POSIX原理主義集団「秘密結社シェルショッカー」は、これをもってTwitterにはびこる人間どもを洗脳し、世界征服を果たすのだ。ワッハッハ!

動かすのに必要なものその1(ホスト)

  • WebアクセスできるUNIXホスト(これがなくては話にならん)
  • 一部の符号化演算コマンドとして次のうちのどちらか
  • HTTPアクセスコマンドとして次のうちのどちらか

レンタルサーバーなら、大抵のところが要件を満たしているはずだ。

※なに、「それのどこがPOSIX原理主義なのか」だと?

HTTPアクセスコマンドのみならず、2014年にHeartbleedという**巨大なセキュリティーホールをもたらしたOpenSSLにまで手を出して、もはやそれのどこがPOSIX原理主義なのか、**と言いたいわけだなお前たちは。えぇい、黙れ黙れ!

確かにしょっちゅう脆弱性の見つかるソフトウェアに依存しているようではメンテナンス地獄から解放されず、POSIX原理主義の素晴らしさは発揮できん。だが、cURLコマンドやsendmailコマンドに手を出す時に言ったはずだ。

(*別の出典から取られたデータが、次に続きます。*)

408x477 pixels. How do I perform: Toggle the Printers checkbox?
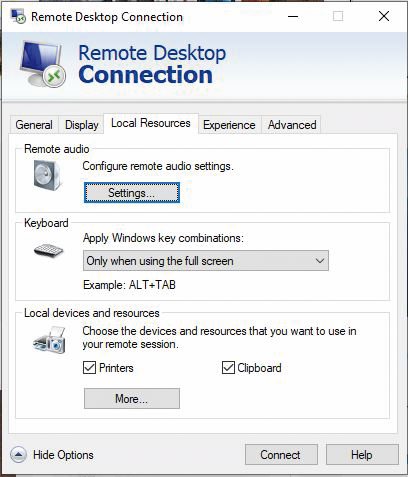(89, 368)
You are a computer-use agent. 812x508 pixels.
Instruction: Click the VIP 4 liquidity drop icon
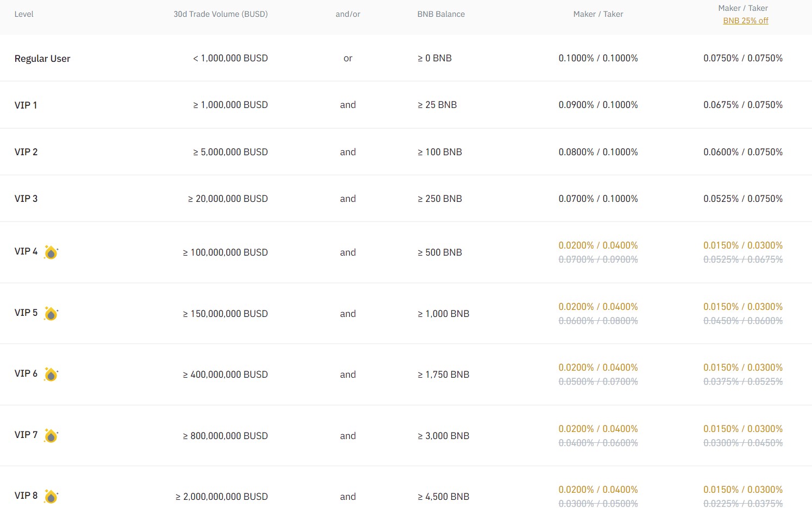(x=51, y=252)
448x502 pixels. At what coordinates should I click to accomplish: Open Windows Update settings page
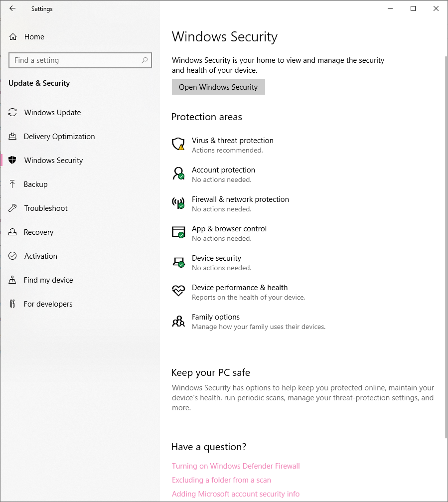pyautogui.click(x=52, y=112)
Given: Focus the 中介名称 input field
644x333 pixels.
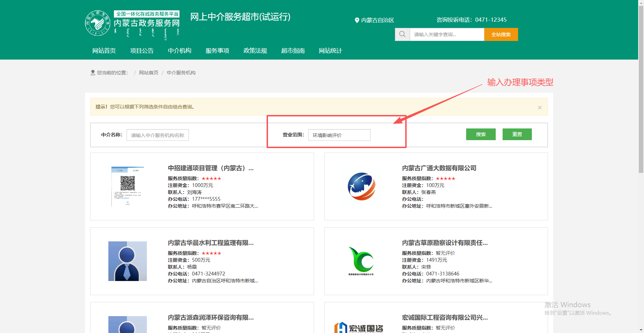Looking at the screenshot, I should 158,135.
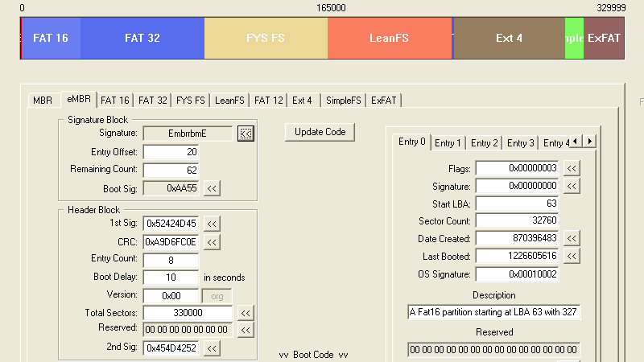644x362 pixels.
Task: Click the << button next to Total Sectors
Action: (x=246, y=313)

「同等の機能を備えた代替品がすぐに見つかる」、「すぐに乗り換えられる」という状態を担保すべく、利用するにしても基本的な部分だけにとどめるのだ。

と。幸いにしてOpenSSLは、Heartbleed事件の反省から、LibreSSLという同等機能の別実装が登場し、しかも"openssl"という名前まで一緒のコマンドまで用意されているのだ。つまり、片方の実装に何か問題が起こったらもう片方の実装に簡単に乗り換えられることを担保しておる。

それにだ!今回の侵略で利用するTwitter API 1.1やOAuth1.0aがそもそも10年、20年の長きに渡って使えるとも思えん。 だから、Twitterに関してはこれくらいの担保があれば十分なのだよ!

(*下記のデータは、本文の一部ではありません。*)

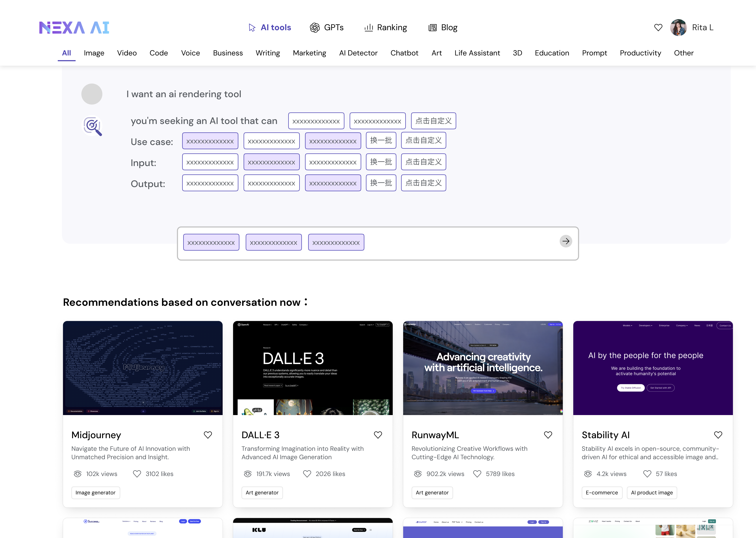Open favorites heart icon in header
The image size is (756, 538).
(658, 27)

動かすのに必要なものその2(Twitterアカウント)

さてホストの用意の次は、アカウント登録だ。Twitterに投稿もするのだからTwitterアカウントが必要なのは言うまでも無かろう。持っていないのならユーザー登録をするのだ。

そして、そのアカウントに紐づいたアクセスキー(4種類)

  • Consumer Key (API Key)
  • Consumer Secret (API Secret)
  • Access Token
  • Access Token Secret

を手に入れ、小鳥男に設定してやらねばならん。そうしなければ小鳥男はお前のアカウントとしてツイートをすることができんからだ。

これらアクセスキーを手に入れる方法は2通りある。次のどちらかを選んで実行し、発行されたアクセスキーをメモしておけ。

方法1. getstarted.shコマンドを使う(簡単)

こっちは簡単だ。後で説明する getstarted.sh コマンドを実行し、指示に従うだけだ。ただ、途中でWebブラウザーを使ってこの怪人がお前のアカウントを操作することを承認する作業が必要になるがな。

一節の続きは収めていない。